Information given Block Start

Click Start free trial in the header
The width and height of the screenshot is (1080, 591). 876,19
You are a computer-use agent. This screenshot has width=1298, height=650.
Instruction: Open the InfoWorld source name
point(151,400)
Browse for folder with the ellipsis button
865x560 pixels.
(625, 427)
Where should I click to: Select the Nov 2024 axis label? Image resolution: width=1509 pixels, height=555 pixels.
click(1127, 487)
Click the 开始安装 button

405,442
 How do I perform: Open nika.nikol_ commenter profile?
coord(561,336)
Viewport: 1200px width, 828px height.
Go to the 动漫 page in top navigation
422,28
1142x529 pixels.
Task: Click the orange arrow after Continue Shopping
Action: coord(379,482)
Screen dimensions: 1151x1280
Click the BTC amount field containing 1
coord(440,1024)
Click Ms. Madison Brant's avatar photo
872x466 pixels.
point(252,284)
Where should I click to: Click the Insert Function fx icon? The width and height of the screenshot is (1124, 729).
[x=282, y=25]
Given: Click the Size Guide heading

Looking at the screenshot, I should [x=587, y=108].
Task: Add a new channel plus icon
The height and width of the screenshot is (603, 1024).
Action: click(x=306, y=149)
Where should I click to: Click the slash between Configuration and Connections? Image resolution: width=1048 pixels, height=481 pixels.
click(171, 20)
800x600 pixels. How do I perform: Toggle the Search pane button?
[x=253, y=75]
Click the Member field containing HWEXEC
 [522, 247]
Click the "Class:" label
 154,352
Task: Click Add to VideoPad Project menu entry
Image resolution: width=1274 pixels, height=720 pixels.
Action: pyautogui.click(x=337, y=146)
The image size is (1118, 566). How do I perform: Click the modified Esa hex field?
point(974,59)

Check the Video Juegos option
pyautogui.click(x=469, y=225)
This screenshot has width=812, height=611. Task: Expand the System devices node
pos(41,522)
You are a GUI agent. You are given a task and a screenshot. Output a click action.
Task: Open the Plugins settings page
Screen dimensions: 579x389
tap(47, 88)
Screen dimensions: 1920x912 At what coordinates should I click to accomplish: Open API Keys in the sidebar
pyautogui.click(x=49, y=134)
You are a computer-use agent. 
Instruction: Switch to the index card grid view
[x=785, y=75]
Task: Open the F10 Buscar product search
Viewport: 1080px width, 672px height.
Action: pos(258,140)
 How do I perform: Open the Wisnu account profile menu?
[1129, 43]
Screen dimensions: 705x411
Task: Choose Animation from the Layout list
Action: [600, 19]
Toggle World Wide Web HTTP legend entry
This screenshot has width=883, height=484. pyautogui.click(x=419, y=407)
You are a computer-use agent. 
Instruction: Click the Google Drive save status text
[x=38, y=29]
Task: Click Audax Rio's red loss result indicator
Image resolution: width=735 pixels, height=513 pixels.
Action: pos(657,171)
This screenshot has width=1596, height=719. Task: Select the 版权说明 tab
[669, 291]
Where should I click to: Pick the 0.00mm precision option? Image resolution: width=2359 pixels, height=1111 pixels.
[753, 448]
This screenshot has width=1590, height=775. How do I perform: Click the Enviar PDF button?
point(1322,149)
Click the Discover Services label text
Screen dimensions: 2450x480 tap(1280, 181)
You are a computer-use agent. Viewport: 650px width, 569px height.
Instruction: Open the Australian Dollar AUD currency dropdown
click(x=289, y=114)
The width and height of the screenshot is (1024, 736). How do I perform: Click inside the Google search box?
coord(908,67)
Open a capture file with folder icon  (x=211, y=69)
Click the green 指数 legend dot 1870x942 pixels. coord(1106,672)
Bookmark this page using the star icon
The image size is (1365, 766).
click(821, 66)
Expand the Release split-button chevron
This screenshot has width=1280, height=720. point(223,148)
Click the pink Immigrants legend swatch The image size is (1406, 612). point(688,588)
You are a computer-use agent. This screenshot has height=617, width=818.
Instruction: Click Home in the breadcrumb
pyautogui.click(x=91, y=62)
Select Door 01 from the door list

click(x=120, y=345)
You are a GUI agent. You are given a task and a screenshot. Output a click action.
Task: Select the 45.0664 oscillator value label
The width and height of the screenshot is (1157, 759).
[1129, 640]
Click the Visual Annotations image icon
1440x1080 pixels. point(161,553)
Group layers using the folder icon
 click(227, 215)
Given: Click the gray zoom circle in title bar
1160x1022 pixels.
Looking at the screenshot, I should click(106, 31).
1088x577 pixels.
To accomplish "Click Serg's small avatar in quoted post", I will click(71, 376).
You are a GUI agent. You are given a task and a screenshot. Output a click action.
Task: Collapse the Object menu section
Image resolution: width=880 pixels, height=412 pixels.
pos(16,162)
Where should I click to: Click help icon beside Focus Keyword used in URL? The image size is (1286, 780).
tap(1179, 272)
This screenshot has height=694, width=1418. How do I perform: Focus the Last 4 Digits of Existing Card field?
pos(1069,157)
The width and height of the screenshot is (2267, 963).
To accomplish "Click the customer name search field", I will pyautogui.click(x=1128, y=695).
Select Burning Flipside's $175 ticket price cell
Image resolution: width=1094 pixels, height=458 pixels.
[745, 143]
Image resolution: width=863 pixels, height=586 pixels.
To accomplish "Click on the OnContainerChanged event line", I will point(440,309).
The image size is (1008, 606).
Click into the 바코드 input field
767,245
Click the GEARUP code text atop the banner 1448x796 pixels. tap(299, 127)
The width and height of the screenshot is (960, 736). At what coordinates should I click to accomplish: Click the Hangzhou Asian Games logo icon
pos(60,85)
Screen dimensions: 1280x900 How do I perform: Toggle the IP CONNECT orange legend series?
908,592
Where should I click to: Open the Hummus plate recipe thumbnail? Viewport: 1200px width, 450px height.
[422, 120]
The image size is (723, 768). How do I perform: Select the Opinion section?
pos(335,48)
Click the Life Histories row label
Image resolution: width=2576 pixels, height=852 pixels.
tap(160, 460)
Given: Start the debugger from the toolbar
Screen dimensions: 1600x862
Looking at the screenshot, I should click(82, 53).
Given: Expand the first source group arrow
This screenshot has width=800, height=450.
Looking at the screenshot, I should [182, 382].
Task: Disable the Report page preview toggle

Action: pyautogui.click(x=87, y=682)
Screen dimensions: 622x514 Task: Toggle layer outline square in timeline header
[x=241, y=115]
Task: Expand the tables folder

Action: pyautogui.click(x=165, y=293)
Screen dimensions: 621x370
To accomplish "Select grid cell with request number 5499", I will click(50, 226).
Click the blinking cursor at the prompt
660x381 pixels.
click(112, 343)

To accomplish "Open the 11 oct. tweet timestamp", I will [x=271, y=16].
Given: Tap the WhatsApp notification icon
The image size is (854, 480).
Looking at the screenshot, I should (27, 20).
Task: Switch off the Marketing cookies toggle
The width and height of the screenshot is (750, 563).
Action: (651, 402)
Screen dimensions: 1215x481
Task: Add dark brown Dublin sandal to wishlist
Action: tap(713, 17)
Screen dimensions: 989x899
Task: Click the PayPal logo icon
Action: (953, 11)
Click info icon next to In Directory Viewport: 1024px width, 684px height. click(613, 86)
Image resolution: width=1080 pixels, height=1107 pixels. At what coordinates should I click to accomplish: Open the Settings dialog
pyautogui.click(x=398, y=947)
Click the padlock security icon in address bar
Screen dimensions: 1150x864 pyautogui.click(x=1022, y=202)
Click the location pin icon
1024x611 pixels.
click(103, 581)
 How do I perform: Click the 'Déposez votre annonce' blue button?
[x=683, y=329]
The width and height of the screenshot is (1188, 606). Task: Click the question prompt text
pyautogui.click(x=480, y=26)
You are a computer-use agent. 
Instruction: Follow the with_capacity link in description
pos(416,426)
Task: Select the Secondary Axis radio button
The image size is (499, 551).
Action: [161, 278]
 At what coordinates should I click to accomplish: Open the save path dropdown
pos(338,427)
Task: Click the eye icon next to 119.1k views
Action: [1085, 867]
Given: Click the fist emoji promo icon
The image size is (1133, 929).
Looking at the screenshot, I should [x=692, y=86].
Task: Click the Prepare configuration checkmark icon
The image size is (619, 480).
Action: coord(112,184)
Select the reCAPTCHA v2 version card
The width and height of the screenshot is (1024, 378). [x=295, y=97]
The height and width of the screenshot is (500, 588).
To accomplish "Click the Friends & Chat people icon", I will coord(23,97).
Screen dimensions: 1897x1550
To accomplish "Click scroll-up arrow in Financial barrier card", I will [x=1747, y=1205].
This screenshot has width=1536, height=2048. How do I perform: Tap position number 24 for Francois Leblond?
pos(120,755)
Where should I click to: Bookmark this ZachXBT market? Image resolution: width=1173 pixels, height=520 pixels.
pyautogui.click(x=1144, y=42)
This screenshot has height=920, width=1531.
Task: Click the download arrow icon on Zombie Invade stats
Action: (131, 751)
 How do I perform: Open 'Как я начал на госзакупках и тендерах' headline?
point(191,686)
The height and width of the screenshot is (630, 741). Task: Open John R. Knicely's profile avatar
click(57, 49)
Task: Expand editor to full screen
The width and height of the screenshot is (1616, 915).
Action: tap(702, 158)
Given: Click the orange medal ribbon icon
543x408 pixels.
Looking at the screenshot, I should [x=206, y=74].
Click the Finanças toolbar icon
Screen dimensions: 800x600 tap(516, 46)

Information given Block End

**Your assignment**
Pull each line containing the word "will" out of the data above.

**Response to the task**
To accomplish "Click Serg's small avatar in quoted post", I will click(71, 376).
To accomplish "Click the customer name search field", I will pyautogui.click(x=1128, y=695).
To accomplish "Click on the OnContainerChanged event line", I will point(440,309).
To accomplish "Select grid cell with request number 5499", I will click(50, 226).
To accomplish "Open the 11 oct. tweet timestamp", I will [x=271, y=16].
To accomplish "Click the Friends & Chat people icon", I will coord(23,97).
To accomplish "Click scroll-up arrow in Financial barrier card", I will [x=1747, y=1205].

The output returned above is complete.